Eduardo Montealegrewww.fuerzasmilitares.org (05FEB2014).- El capítulo de las ‘chuzadas’ a los negociadores del equipo de Gobierno en el proceso de paz y que se gestó en una casa del sector residencial del barrio Galerías, en el occidente de Bogotá y revelado por Semana.com, empezó a ser investigado en las más altas instancias. En la tarde de este martes, el fiscal general de la Nación, Eduardo Montealegre, visitó al ministro de Defensa, Juan Carlos Pinzón, para iniciar la búsqueda de los responsables.

En la reunión también asisten el  mayor general Leonardo Barrero comandante de la Fuerzas Militares y el comandante del Ejército general Juan Pablo Rodríguez. También el vicefiscal Jorge Fernando Perdomo.

La noticia movió por completo la agenda de algunos funcionarios del gobierno y a otros del campo judicial. Es el caso de Montealegre quien cambió su agenda tan pronto leyó Semana.com. En la mañana se reunió con el vicepresidente Angelino Garzón para tratar este tema.

El vicepresidente le dijo a la emisora Blu radio: “Eso me parece muy grave. Esa es una actividad ilegal y violatoria de los Derechos Humanos. Esos militares ya estaban bien grandecitos y sabían que estaban incurriendo en una actividad ilegal que va contra la Constitución y contra los esfuerzos de paz del presidente Juan Manuel Santos”.

La cita entre Montealegre y Pinzón es crucial. Los dos deben abordar a fondo el tema sobre estas irregularidades. El primero debe establecer desde el fondo del Ejército quién es o son los responsables de ‘chuzar’ a la delegación del gobierno en La Habana. Mientras que la Fiscalía deberá agilizar las investigaciones judiciales, entre otras, de los computadores que recogieron en un allanamiento hace 10 días en el lugar de Galerías que sirvió como fachada.

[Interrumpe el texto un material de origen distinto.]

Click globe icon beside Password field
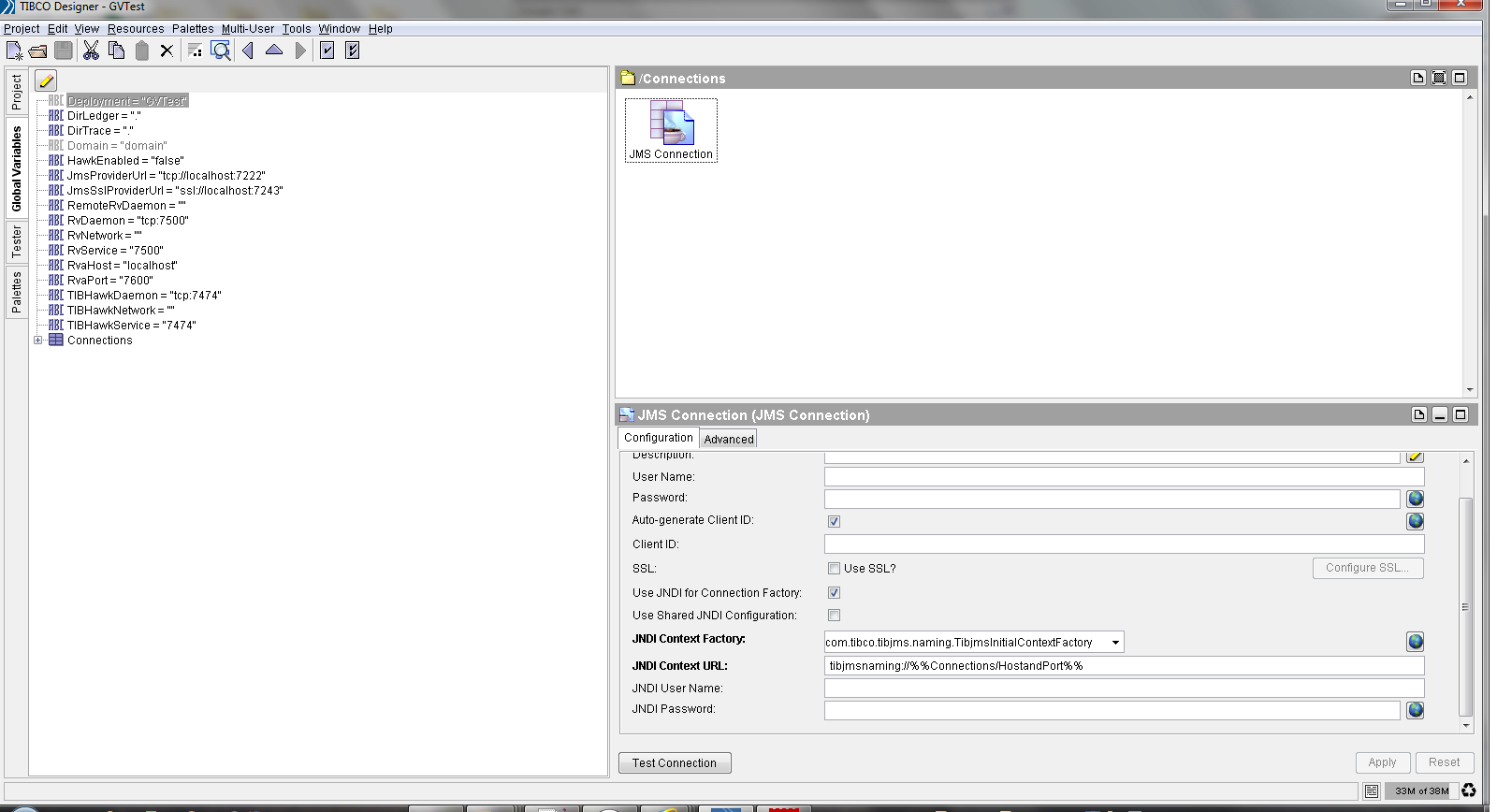The height and width of the screenshot is (812, 1497). [1415, 499]
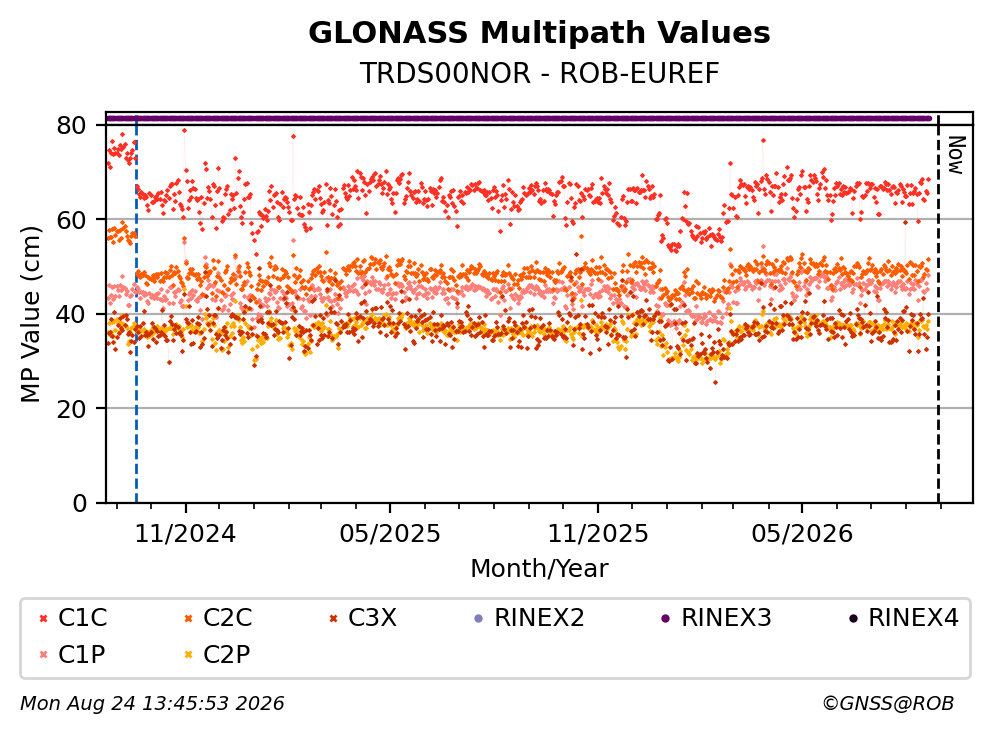Click the dashed black Now marker line
993x734 pixels.
[x=938, y=310]
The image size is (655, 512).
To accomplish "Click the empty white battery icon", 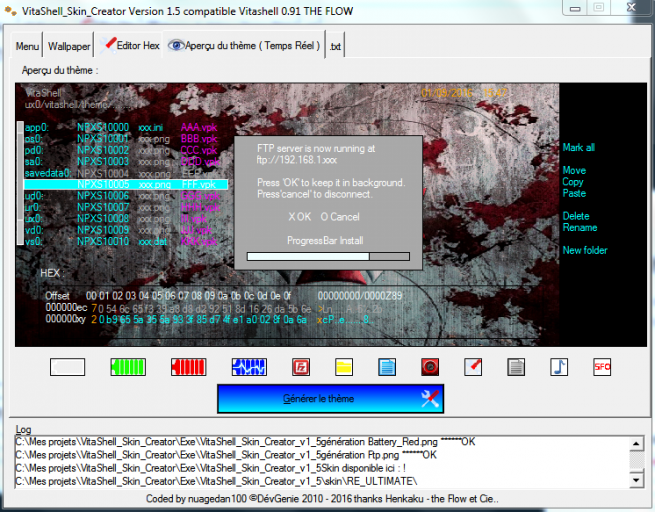I will point(68,367).
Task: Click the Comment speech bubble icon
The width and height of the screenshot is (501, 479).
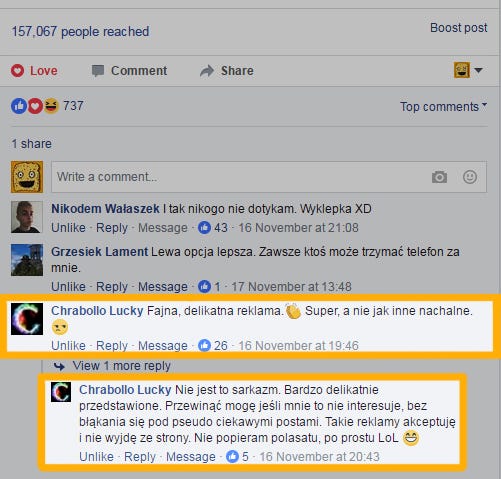Action: 98,71

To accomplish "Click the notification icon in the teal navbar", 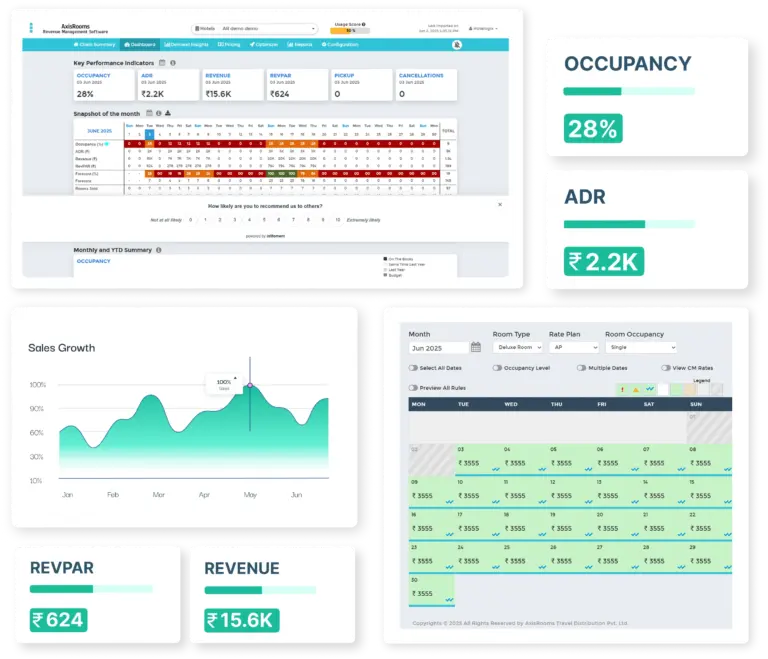I will click(x=457, y=45).
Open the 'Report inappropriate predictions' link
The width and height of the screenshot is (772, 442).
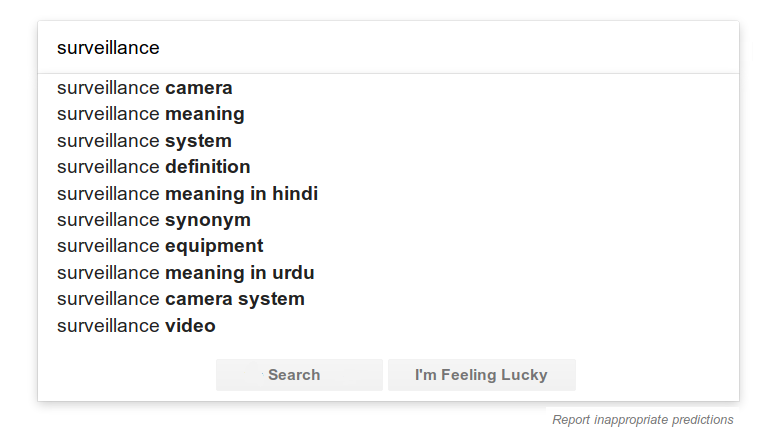pyautogui.click(x=642, y=420)
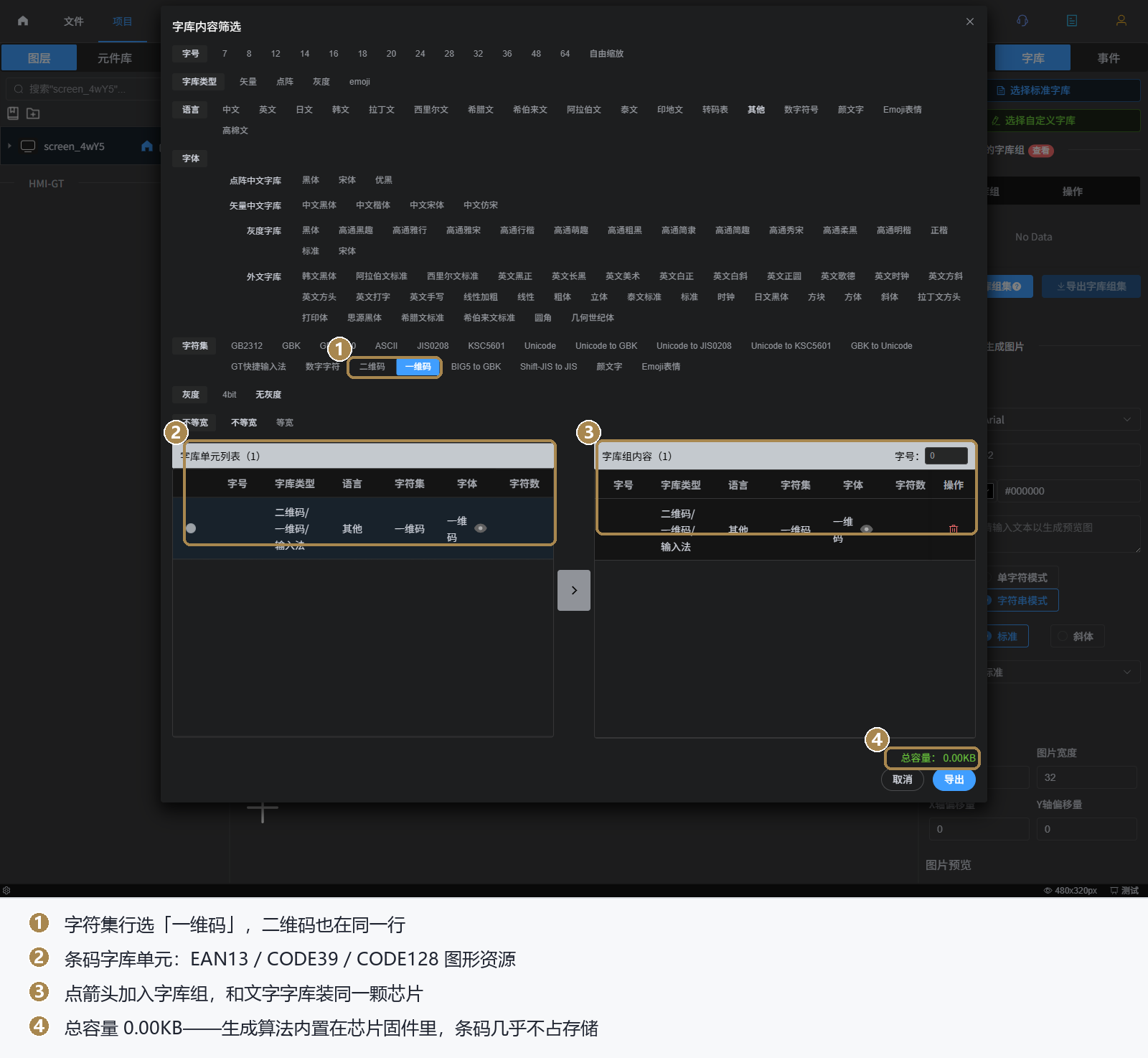The height and width of the screenshot is (1058, 1148).
Task: Click the headset support icon
Action: [x=1022, y=21]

Antes de esta reunión el ministro le pidió al comandante del Ejército, general Juan Pablo Rodríguez, investigar esta situación que es considerada en el alto gobierno como de “extrema gravedad” ya que las filtraciones fueron hechas al jefe del equipo negociador del Gobierno, Humberto de la Calle; el alto comisionado de Paz, Sergio Jaramillo; y el director de la Agencia Colombiana para la Reintegración (ACR), Alejandro Eder. Todos hombres de absoluta confianza del presidente Santos.

Según la investigación de Semana.com, el local usado como fachada funcionaba desde el 12 de septiembre del 2012, ocho días después de que el presidente, Juan Manuel Santos, confirmara al país que su Gobierno había iniciado contactos con las FARC para negociar un acuerdo de paz.

Durante la investigación, la revista consultó más de 25 fuentes, entre ellas agencias de inteligencia estadounidense, altos mandos del Ejército, militares de inteligencia y contrainteligencia, y altos funcionarios del Estado, entre otros.

El batallón al que pertenece el capitán involucrado hace parte de la Central de Inteligencia Técnica del Ejército (Citec) que a su vez es una de las columnas vertebrales de la Dirección de Inteligencia Militar (Dinte), agrega la revista.

En la Citec se gestó parte de la “Operación Jaque” que en julio de 2008 rescató a la excandidata presidencial Ingrid Betancourt, tres estadounidenses y varios militares que llevaban a los secuestrados por las FARC.